Texto:
Discurso
de posse na Academia Itapecuruense de Ciências, Letras e Artes proferido em
Itapecuru-Mirim em 19/10/2019 pelo acadêmico *Maurel Mamede Selares
Inicialmente, agradeço a Deus
por esta oportunidade e peço a Sua bênção neste instante.
Excelentíssima Senhora
Presidente da Academia Itapecuruense de Ciências, Letras e Artes, Acadêmica Jucey
Santos de Santana, Excelentíssimo Senhor Presidente em Exercício da Academia
Itapecuruense de Ciências, Letras e Artes, Acadêmico Inaldo Lisboa, Excelentíssimo
Senhor Presidente da Academia Maranhense de Letras, Acadêmico Benedito Buzar,
Ilustríssimo Senhor Acadêmico da Academia Caxiense de Letras, Senhor Wibson
Carvalho, Ilustríssimo Senhor Acadêmico da Academia Caxiense de Letras, Senhor
Ezíquio Barros Neto, nas pessoas de quem saúdo todos os demais membros da AICLA.
Autoridades que aqui se encontram.
Meus pais, esposa, filhos, meus
familiares e amigos, senhoras e senhores aqui presentes, muito boa noite!
Ao
preparar o meu discurso de posse nesta ilustre academia, na cadeira de número
26, que possui como patrono Viriato Correia, concluí que para ter a
responsabilidade de ocupar este lugar, que para mim é uma honra, além de
identificar-me com a Academia, deveria conhecer o patrono, através das suas
obras e ideias, e, me sentir identificado com ele.
Confesso
que, pelo fato de por muitos anos eu estar mais afeiçoado às leituras jurídicas
que às leituras de outras obras, não foi fácil a tarefa. Tive que relembrar dos
meus tempos das aulas de literatura no colégio Marista de São Luís, além das
minhas aulas de Português no Grupo Escolar Gomes de Sousa e no Centro
Educacional do Maranhão, ambos em Itapecuru-Mirim.
De
começo, percebi estar entrando em um terreno bem distinto daqueles que transito
nas minhas experiências diárias, e admito que a inércia me fez andar a passos
bem lentos.
O
certo é que não foi fácil o início da recapitulação. Não pensei em desistir,
pois isto normalmente não faz parte do meu perfil e preferi seguir adiante e,
mesmo em andar vagaroso, decidi continuar. Lembrei-me de uma frase de Martin
Luther King, que dizia: “Se não puder voar, corra. Se não puder correr, ande.

Dados fornecidos:

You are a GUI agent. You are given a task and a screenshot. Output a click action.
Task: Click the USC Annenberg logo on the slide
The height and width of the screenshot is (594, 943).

Exercício 1: Reescreva de forma mais concisa o parágrafo do discurso de posse iniciado por "Confesso que, pelo fato de", preservando suas informações principais.
Exercício 2: Prossiga a redação do discurso de posse a partir do ponto em que o texto se interrompe.

Resposta do exercício 1: Confesso que a tarefa foi difícil, pois por muitos anos me dediquei mais às leituras jurídicas que a outras obras. Precisei recordar as aulas de literatura no colégio Marista de São Luís e as de Português no Grupo Escolar Gomes de Sousa e no Centro Educacional do Maranhão, ambos em Itapecuru-Mirim.

Resposta do exercício 2:
Se não puder andar, rasteje, mas continue em frente de qualquer jeito”.
E
eu segui em frente. Senti-me novamente um estudante da época dos antigos
primários, ginásios e científicos. Parafraseando o livro bíblico Gênesis,
contemplei várias obras literárias do imortal Viriato Correia, mas sem saber,
ainda, se aquilo era bom ou ruim.
O
certo é que decidi conhecer a fundo o grande dramaturgo Manuel Viriato Correia
Baima do Lago Filho, para cumprir duas metas por mim estabelecidas em relação
ao patrono da cadeira que agora ocuparei: conhecer o grande escritor e
sentir-me identificado com ele. Achava que a segunda parte da meta não seria de
tão simples execução.
Inicialmente,
busquei informações bibliográficas sobre o patrono da cadeira e verifiquei que
Viriato Correia, nascido em Pirapemas no Maranhão, foi precoce e começou a
escrever aos 16 anos os seus primeiros contos e poesias. Atuava em vários
setores do conhecimento, das artes e da política, pois era bacharel em direito,
foi deputado federal, e deputado estadual. Além disso, foi jornalista,
contista, romancista, teatrólogo, autor de literatura infantil e de crônicas
históricas e foi professor de teatro.
Viriato
Correia foi membro da Academia Brasileira de Letras. É patrono da Academia
Ludovicense de Letras e foi fundador da cadeira 33 da Academia Maranhense de
Letras.
Foi autor de diversas crônicas históricas, tais como
Terra de Santa Cruz, Histórias da nossa história, Brasil dos meus avós, Alcovas
da História, Balaiada, entre tantas outras obras.
Foi autor de aproximadamente trinta peças de teatro.
Foi autor, também, de numerosas obras literárias
infantis, entre elas História do Brasil para crianças e Cazuza.
Com
estas consultas, verifiquei informações objetivas a respeito de Viriato Correia,
muitas datas, muitos nomes de livros, peças de teatro, que obviamente são
importantes, e que me fizeram cumprir a primeira etapa da minha meta de
conhecer o autor, mas, que, por si só, não foram suficientes para despertar o
interesse pelo acadêmico da forma como eu desejava, pois sabia que, certamente,
este grande acadêmico tinha algo mais a oferecer, além do que eu lia nas
biografias quase catalográficas pesquisadas.
Mas,
seguindo o conselho do grande poeta Gonçalves Dias de que “a vida é luta
renhida...que os fracos abate...” continuei a minha saga em busca da resposta à
pergunta, “quem foi Viriato Correia”?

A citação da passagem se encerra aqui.